Governor, you say over and over that the science must decide, but that you are not a scientist. You say that scientists disagree. The actuality is that industry-funded science is presented and used in a way that makes it seem that shale drilling is safe, while independent science presents data and possible explanations for that data which show that there are environmental and health impacts occuring. A recent example of this is the media coverage of a recent federal Department of Energy study of a single PA deep shale well for eighteen months, which showed that fracking chemicals had not reached an aquifer 3,000 feet distant, which is being touted as “proof” that “fracking” doesn’t pollute water. Meanwhile, a PNAS study of the official DEP records of PA wells drilled from 2000-12 which covers tens of thousands of wells and their failure rates (Abstract here: http://psehealthyenergy.org/site/view/1217 with link to full report) shows that leakage rates for new shale wells in Northeastern PA are significantly higher than those for conventional wells and for shale wells drilled in the rest of the state. Leaking wells equals methane migration into groundwater, soils, and/or through faults, wellbores, or cracks equals pollution of the water, land, air, and atmosphere. The fact that NE PA is particularly vulnerable to leaking shale wells is disturbing for those of us in the border area of New York as the Marcellus geology here is similar. Yet this much larger study is not getting the press attention of the DOE study which is much less helpful in assessing the situation in New York.
The situation is sadly reminiscent of the doctors and scientists in the employ of the tobacco industry who swore to Congress that smoking did not cause cancer, while independent doctors and scientists were raising public health alarms not only about smokers’ health but also about those exposed to second-hand smoke or in utero tobacco exposure.
For you or any governor to authorize shale gas drilling in the Southern Tier would be like deciding to lift the smoking ban here while continuing to protect other parts of the state. Our health and well-being here in Vestal is every bit as important as your health in Albany or the health of my sister in NYC or my daughter at ESF in Syracuse. With the current scientific literature, there is no way that the DEC and DOH can say that unconventional shale gas drilling and its attendant processes are safe. We in the Southern Tier are due protection from its risks equal to those in other regions.

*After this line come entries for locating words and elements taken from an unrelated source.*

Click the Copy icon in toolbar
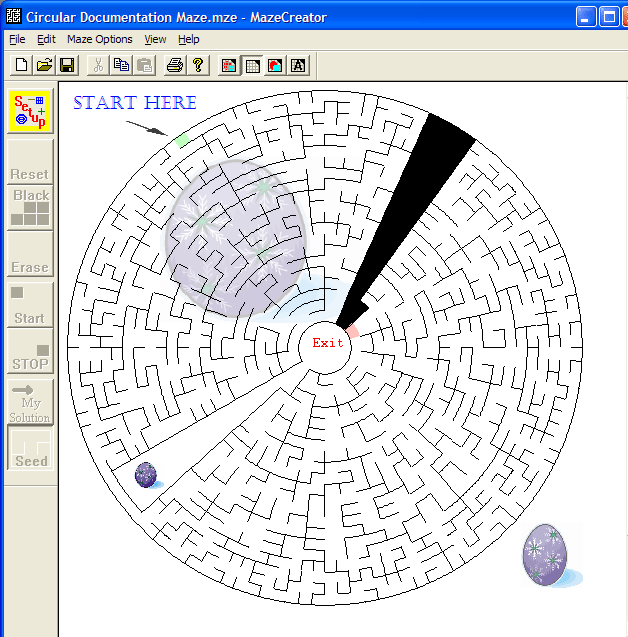Viewport: 628px width, 637px height. [x=121, y=65]
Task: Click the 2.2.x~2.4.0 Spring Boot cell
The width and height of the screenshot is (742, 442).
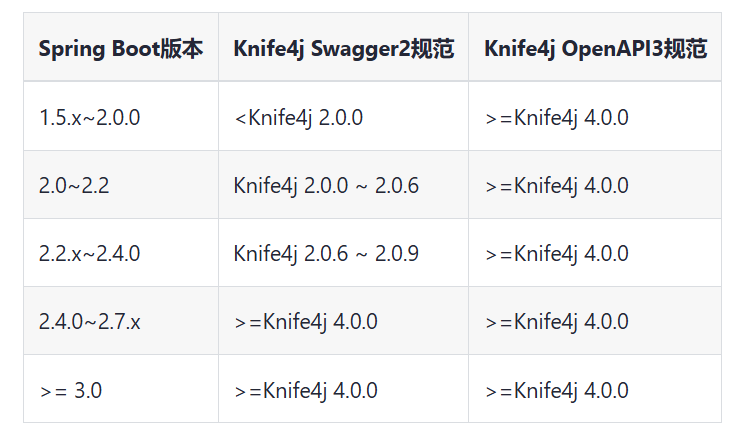Action: click(x=90, y=254)
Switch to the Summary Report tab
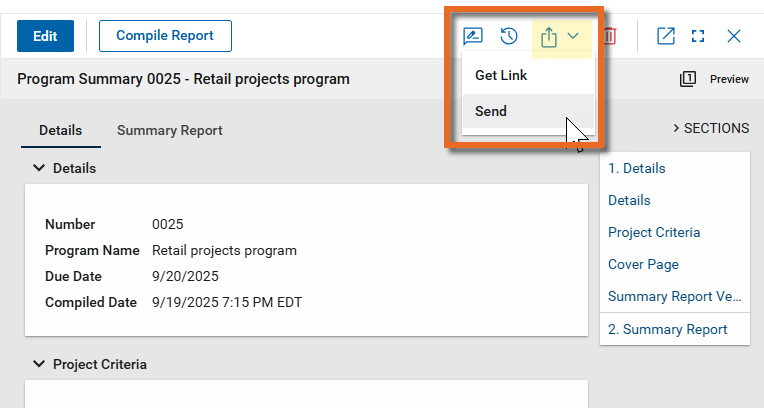Screen dimensions: 764x408 [x=169, y=130]
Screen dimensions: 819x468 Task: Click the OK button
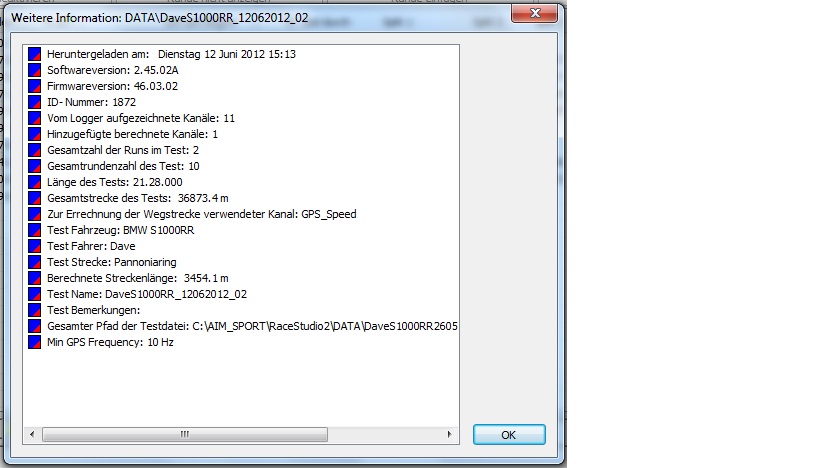point(509,435)
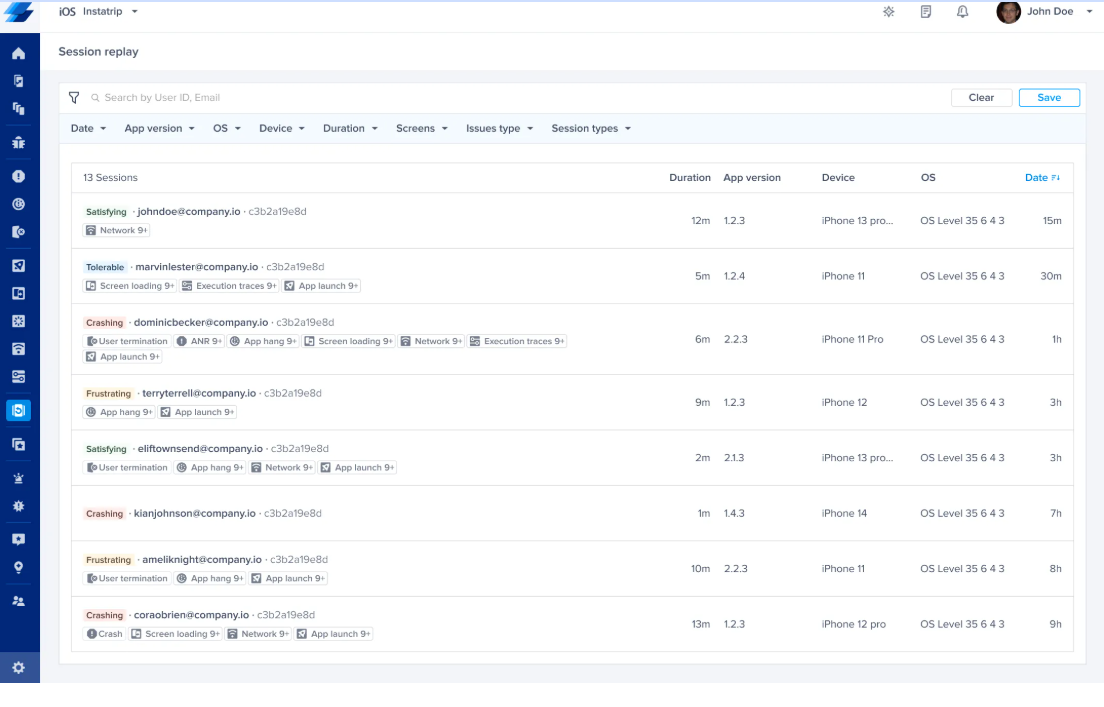Click the lightbulb icon in the sidebar
Viewport: 1104px width, 707px height.
tap(20, 568)
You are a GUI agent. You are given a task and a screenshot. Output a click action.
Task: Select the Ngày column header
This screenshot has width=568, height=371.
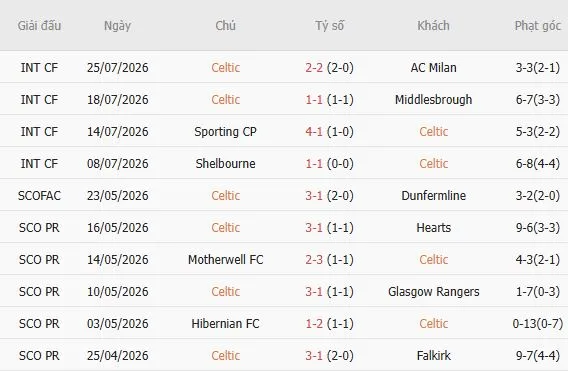click(x=117, y=26)
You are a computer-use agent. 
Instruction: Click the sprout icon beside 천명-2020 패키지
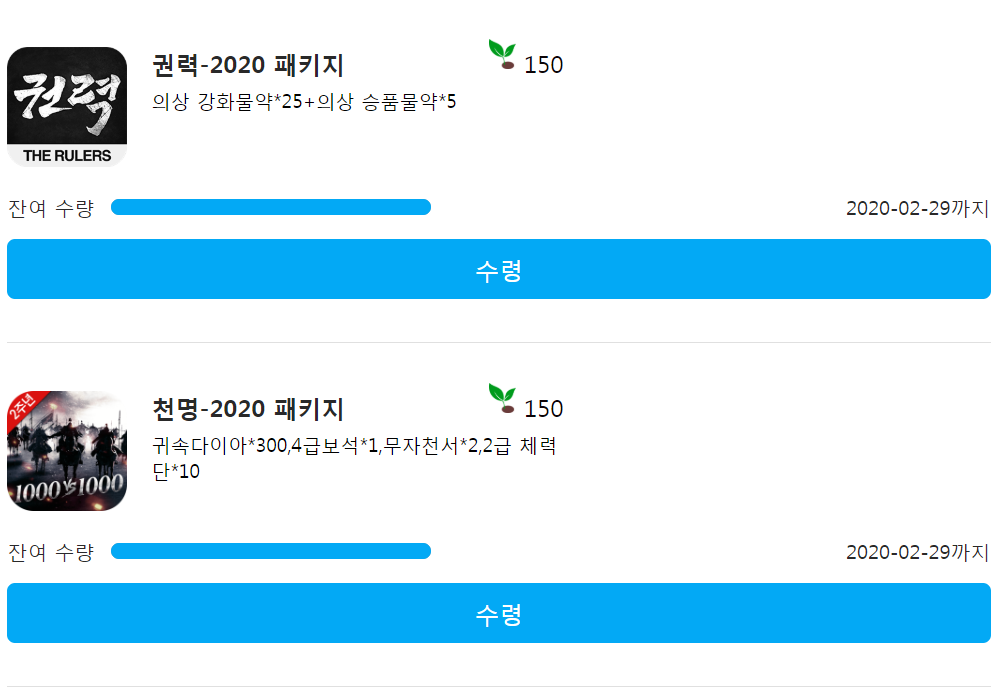pos(502,398)
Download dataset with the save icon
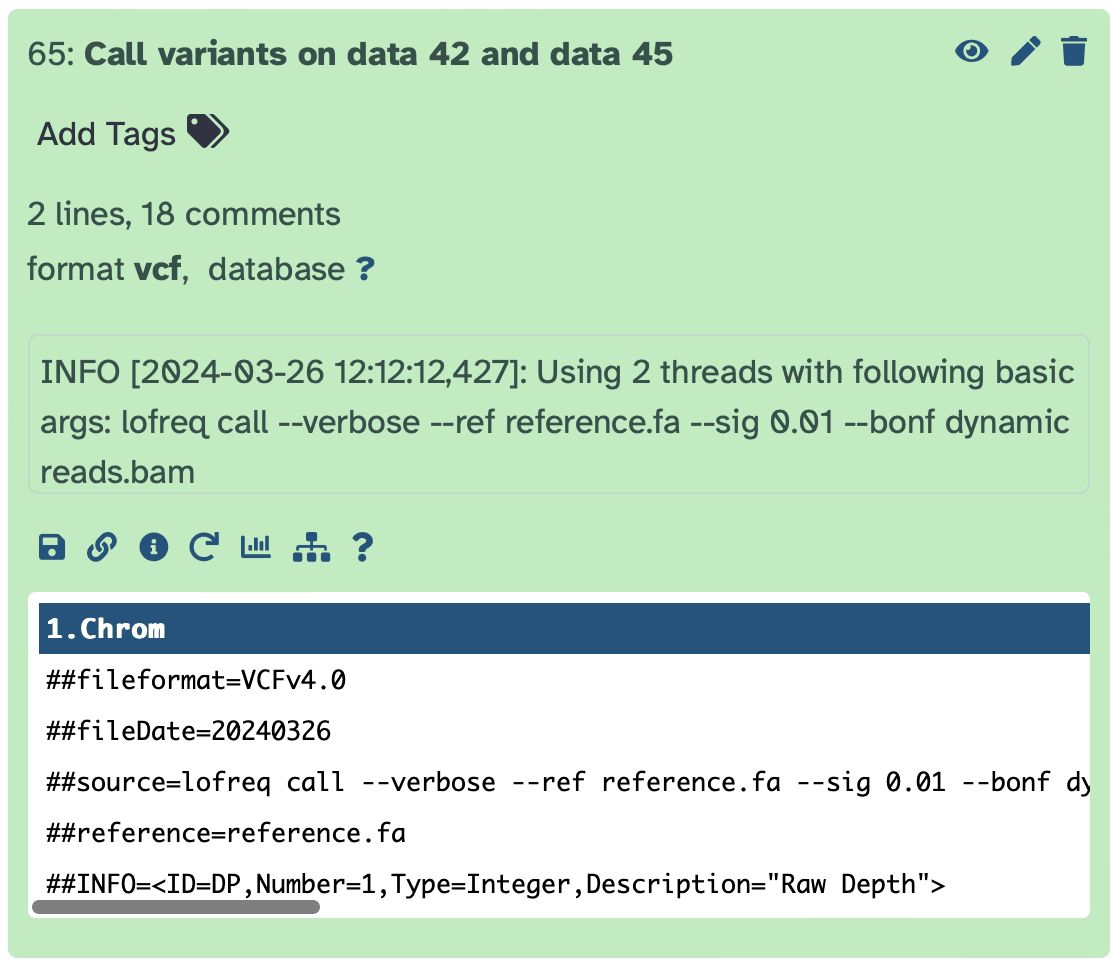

Your television ads tout “Next-Gen energy” here in Broome County and we are justifiably proud of that. Do not compromise that pride by also saddling us with the outmoded 19th and 20th century fossil fuel dependence that is worsening global warming. It’s time to back up your rhetoric after Sandy about combating climate change with action. NO to new fossil fuel development and infrastructure! YES to renewable energy, clean energy storage, and energy efficiency initiatives! YES to equal health and environmental protection for everyone!